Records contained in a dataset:
--------------------------------

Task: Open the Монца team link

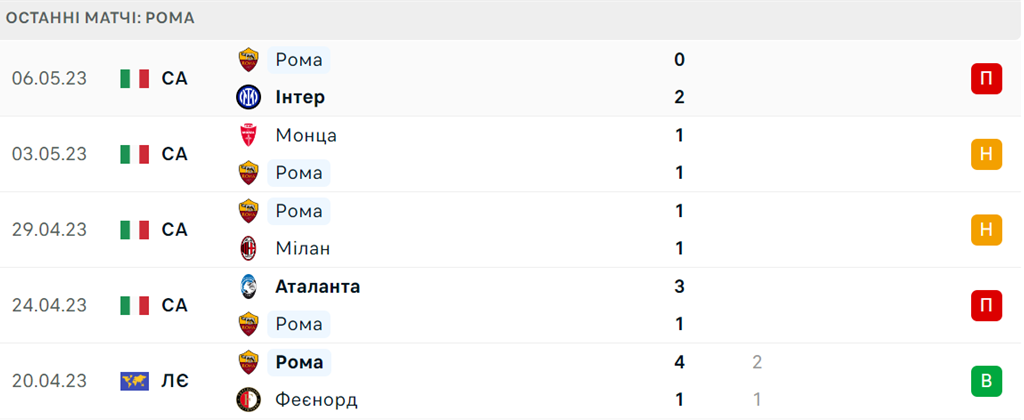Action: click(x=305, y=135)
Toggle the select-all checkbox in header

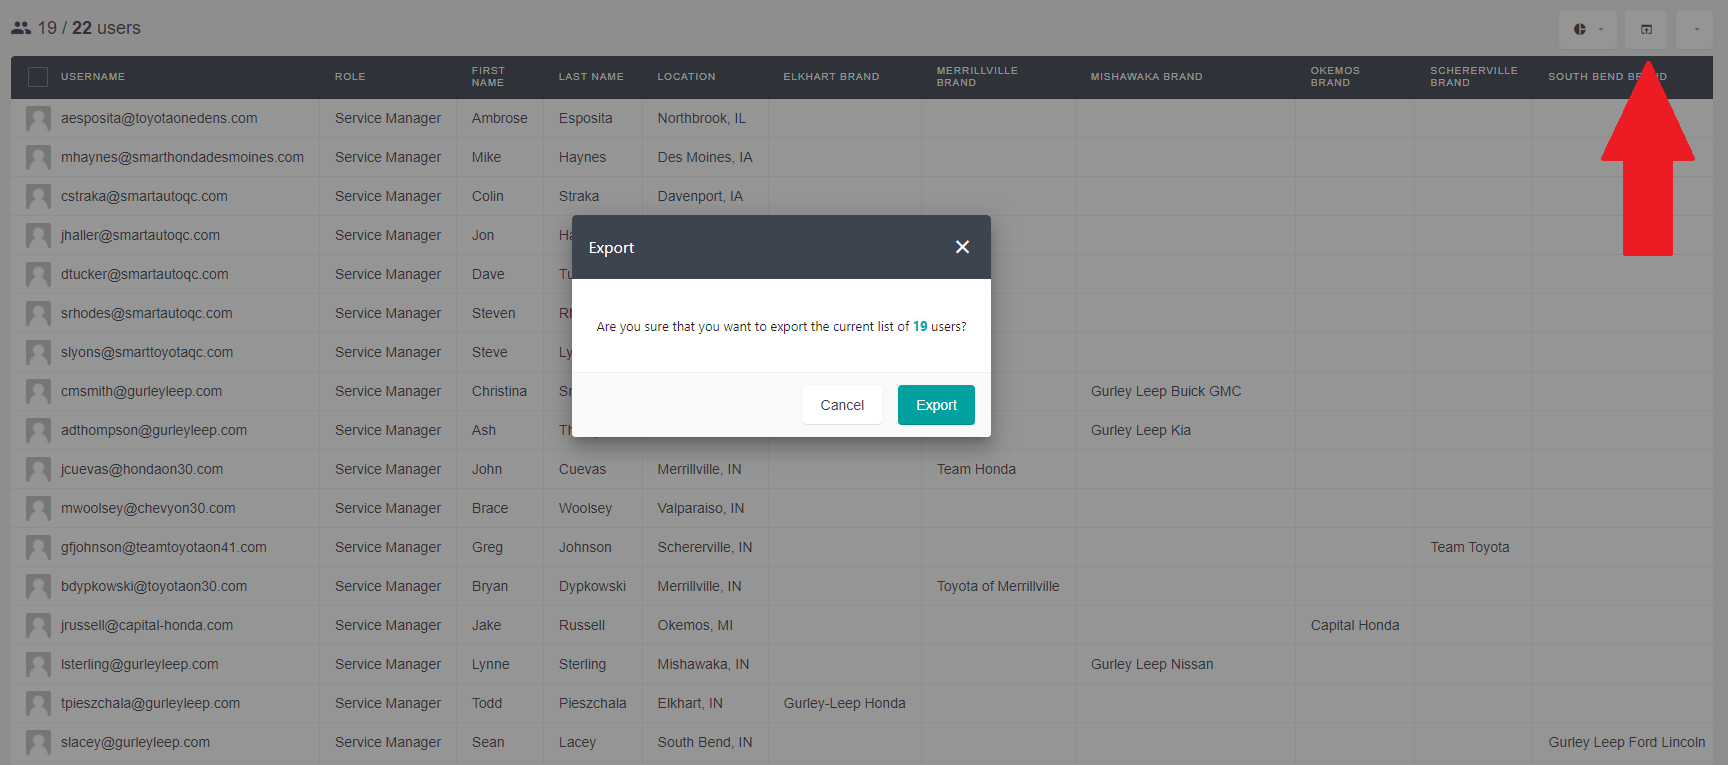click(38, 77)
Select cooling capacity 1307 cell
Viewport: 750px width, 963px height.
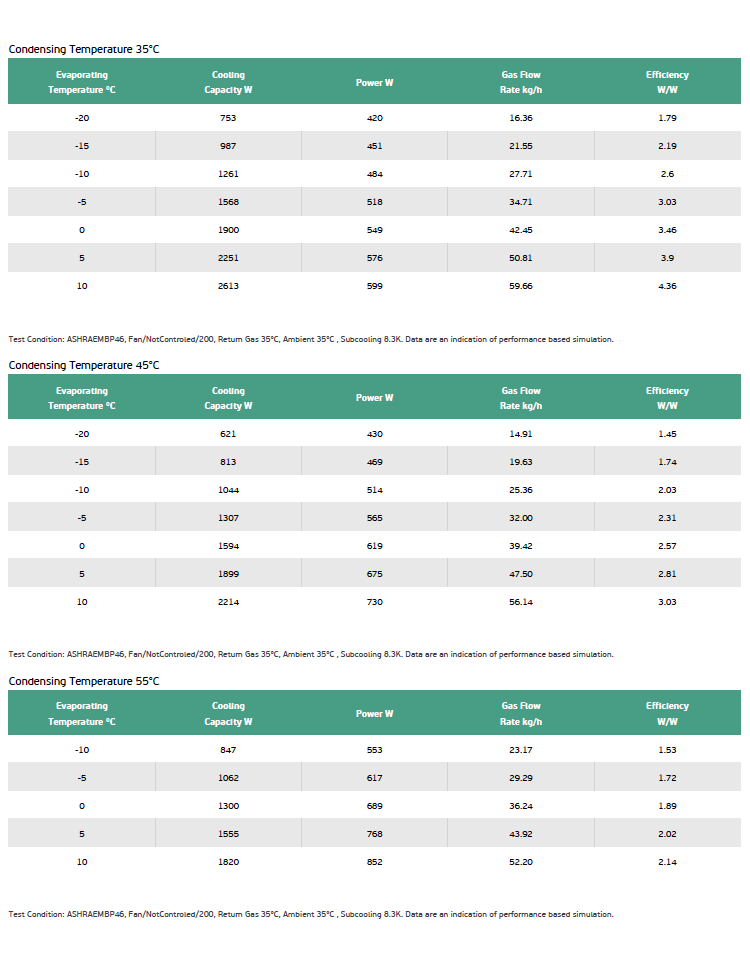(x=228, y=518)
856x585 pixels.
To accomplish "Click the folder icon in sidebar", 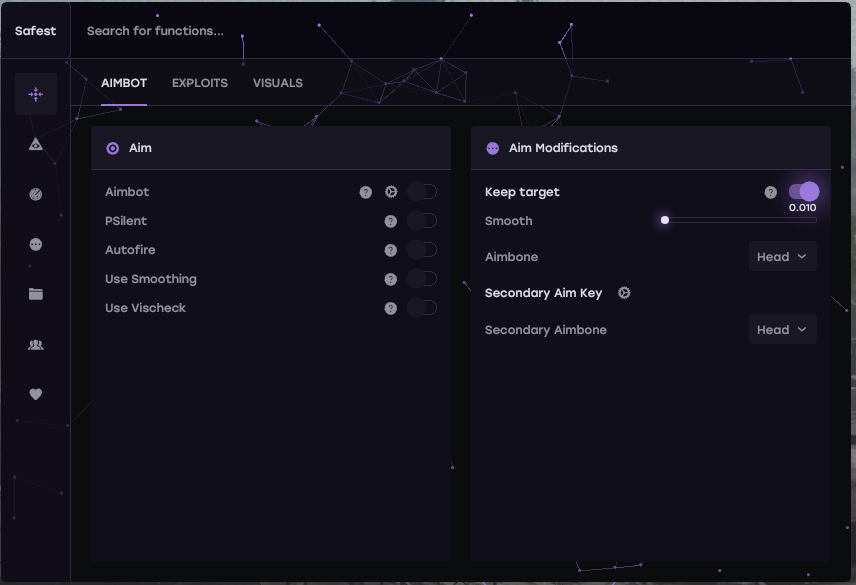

--------------------------------

## What needs to be done
The answer must match the entries above line for line, with the pictures dropped.

## Response area
Task: Open the Монца team link

Action: click(x=305, y=135)
Toggle the select-all checkbox in header

click(38, 77)
Select cooling capacity 1307 cell
Viewport: 750px width, 963px height.
(x=228, y=518)
856x585 pixels.
To accomplish "Click the folder icon in sidebar", 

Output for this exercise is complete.